**Assigned task**
Search the entries for the word "computer". Copy each line in which it is found.

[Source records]
↓↓↓

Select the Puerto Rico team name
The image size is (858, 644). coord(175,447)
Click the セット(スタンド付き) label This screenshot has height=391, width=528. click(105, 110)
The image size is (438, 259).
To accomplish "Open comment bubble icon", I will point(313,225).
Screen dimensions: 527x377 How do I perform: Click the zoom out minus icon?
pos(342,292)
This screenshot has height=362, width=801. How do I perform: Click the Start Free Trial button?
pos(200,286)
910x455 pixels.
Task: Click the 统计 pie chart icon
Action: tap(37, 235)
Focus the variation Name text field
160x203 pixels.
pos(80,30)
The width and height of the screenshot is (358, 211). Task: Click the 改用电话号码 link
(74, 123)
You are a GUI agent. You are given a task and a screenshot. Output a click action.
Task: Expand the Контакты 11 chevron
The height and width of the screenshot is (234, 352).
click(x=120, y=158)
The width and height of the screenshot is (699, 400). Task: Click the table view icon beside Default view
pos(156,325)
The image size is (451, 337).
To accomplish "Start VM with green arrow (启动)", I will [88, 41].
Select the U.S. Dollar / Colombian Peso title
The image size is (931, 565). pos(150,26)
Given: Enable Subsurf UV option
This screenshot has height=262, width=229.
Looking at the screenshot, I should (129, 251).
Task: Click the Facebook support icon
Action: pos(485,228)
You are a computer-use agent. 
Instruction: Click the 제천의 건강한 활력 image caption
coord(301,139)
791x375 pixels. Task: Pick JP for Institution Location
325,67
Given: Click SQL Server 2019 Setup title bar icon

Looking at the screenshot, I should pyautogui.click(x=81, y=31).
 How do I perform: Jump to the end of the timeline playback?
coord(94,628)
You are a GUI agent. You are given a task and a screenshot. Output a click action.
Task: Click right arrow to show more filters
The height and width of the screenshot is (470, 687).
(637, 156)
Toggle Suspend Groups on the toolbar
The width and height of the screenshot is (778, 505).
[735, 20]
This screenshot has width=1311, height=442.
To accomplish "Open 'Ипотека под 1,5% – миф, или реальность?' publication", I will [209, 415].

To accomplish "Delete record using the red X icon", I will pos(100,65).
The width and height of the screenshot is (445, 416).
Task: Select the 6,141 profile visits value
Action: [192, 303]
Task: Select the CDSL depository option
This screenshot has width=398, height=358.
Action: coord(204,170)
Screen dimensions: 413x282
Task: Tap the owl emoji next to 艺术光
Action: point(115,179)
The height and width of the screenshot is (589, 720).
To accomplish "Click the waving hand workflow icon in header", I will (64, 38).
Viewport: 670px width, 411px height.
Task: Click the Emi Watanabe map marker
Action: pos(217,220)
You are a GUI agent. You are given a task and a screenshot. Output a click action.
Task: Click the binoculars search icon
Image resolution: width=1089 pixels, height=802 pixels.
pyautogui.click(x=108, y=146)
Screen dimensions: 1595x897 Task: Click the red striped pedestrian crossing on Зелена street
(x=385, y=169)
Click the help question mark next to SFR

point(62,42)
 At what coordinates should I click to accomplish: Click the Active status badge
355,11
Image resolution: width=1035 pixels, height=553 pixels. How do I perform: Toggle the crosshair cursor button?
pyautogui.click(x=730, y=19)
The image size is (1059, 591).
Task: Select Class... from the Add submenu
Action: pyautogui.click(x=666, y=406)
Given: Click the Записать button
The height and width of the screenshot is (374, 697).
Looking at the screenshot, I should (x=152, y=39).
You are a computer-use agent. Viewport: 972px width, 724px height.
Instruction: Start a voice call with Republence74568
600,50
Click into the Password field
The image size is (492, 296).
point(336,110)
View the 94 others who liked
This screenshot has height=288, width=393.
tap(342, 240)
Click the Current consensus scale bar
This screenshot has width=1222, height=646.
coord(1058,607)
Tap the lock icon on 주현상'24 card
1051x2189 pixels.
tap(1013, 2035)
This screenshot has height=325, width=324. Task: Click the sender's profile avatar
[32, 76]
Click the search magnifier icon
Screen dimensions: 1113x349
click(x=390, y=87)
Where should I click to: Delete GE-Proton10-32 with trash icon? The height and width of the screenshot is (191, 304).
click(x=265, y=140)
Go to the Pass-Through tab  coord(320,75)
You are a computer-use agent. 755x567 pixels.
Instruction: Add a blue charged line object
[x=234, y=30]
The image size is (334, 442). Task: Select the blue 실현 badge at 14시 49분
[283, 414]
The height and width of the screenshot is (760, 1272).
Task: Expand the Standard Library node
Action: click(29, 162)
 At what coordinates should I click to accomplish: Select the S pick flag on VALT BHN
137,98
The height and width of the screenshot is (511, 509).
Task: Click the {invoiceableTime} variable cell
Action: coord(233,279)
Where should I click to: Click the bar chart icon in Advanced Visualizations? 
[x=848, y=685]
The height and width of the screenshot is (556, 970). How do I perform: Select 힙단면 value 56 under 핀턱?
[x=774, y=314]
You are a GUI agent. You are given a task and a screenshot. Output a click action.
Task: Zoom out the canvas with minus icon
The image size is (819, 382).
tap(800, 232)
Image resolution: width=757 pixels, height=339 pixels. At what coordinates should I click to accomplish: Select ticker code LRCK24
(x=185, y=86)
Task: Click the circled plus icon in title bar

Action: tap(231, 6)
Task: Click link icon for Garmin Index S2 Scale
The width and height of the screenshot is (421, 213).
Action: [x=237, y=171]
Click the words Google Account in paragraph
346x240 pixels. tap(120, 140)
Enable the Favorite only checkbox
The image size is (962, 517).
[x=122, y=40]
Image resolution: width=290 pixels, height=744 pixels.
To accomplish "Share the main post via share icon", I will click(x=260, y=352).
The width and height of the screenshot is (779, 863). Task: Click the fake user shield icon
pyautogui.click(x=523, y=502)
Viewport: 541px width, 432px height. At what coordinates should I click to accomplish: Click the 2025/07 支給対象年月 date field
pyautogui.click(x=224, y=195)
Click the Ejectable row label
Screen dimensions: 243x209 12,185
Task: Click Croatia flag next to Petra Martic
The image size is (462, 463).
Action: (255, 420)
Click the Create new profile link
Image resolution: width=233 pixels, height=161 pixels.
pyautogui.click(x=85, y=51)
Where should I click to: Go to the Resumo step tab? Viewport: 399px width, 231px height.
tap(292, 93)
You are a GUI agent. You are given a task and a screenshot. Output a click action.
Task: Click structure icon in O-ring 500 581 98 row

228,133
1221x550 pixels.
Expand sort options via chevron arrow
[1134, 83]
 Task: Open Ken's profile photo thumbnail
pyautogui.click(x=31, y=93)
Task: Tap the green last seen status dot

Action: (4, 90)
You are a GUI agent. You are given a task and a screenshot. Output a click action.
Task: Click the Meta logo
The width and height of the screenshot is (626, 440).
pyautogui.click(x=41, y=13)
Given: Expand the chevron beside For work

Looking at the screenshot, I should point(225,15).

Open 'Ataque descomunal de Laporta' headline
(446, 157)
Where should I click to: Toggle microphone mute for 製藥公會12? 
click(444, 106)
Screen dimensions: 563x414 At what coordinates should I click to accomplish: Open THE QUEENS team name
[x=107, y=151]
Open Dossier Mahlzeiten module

↑↑↑

**Task result**
You are a computer-use agent. 
You are a computer-use agent. Viewport: 972px width, 724px height.
You are a computer-use agent. 755x567 pixels.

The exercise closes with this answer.